Samsung NX, Sony NEX, Pentax-Q, Nikon 1, Fuji X, Canon EOS-M: jeder Hersteller hat was Passendes im Programm. Die Unterschiede sind nicht unerheblich und da ist die Sensorgröße noch das offensichtlichste Unterscheidungsmerkmal:

sensor_sizes

(Quelle: cameraimagesensor.com, http://j.mp/XGIdZP)

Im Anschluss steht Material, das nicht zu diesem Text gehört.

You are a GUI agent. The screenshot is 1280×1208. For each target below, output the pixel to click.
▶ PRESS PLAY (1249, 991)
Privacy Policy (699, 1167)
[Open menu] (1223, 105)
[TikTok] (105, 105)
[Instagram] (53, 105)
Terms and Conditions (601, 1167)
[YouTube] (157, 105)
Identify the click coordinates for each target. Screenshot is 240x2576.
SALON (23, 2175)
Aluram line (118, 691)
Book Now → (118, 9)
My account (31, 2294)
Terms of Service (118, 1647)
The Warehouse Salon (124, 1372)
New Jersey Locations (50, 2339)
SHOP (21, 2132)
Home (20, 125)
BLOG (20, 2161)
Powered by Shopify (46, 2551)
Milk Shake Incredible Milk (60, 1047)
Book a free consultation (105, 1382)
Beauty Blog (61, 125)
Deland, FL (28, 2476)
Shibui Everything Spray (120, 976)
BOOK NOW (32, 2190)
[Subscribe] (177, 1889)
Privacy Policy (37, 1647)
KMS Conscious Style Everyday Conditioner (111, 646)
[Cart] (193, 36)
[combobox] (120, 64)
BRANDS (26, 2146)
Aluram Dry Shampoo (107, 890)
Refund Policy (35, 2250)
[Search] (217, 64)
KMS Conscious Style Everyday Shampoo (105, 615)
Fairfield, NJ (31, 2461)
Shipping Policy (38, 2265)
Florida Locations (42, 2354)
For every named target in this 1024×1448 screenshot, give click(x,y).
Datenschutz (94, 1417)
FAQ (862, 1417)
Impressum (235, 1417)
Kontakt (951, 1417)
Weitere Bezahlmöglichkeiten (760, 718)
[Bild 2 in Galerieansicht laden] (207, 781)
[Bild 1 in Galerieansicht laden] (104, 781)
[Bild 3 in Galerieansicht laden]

Während sich Canon, Samsung, Sony und Fuji auf APS-C eingeschossen haben, fällt die Größe der Pentax-Sensoren nicht viel höher als bei Kompaktkameras aus (das Futzelding im Bild ganz links). Bei Nikon sieht es im APS-C-Vergleich auch nicht viel besser aus. Die MFT Sensoren besitzen ca. 40% weniger Fläche als APS-C. Die Bilddiagonale entspricht exakt der Hälfte des Kleinbildformates; heißt also: Crop-Faktor von 2.0. Um Brennweiten ins Kleinbildformat umzurechnen, ist also schon mal kein Taschenrechner nötig.

Aufgrund der doch sehr geringen Sensorgröße sind die Pentax Q und Nikon 1 sehr schnell aus meiner Gleichung geflogen. Die Systeme scheinen sich auch eher an Aufsteiger aus dem Kompaktkameralager zu richten als Alternativen zu Spiegelreflexkameras sein zu wollen.

Canon’s EOS-M gab es zu der Zeit nur in der Gerüchteküche und heute weiß man, der AF ist relativ langsam und insgesamt ist das System relativ wenig innovativ. Bei Sony und Samsung ist der Objektivpark leider noch recht überschaubar. Bei Fuji kämpfte man zu dem Zeitpunkt mit der AF-Geschwindigkeit der letzten X-Mount-Modelle sowie mit deren Treffsicherheit und Zuverlässigkeit. Hier sieht es hier deutlich besser aus und müsste ich mich neu entscheiden, wären die Fijis sicher in der engeren Wahl.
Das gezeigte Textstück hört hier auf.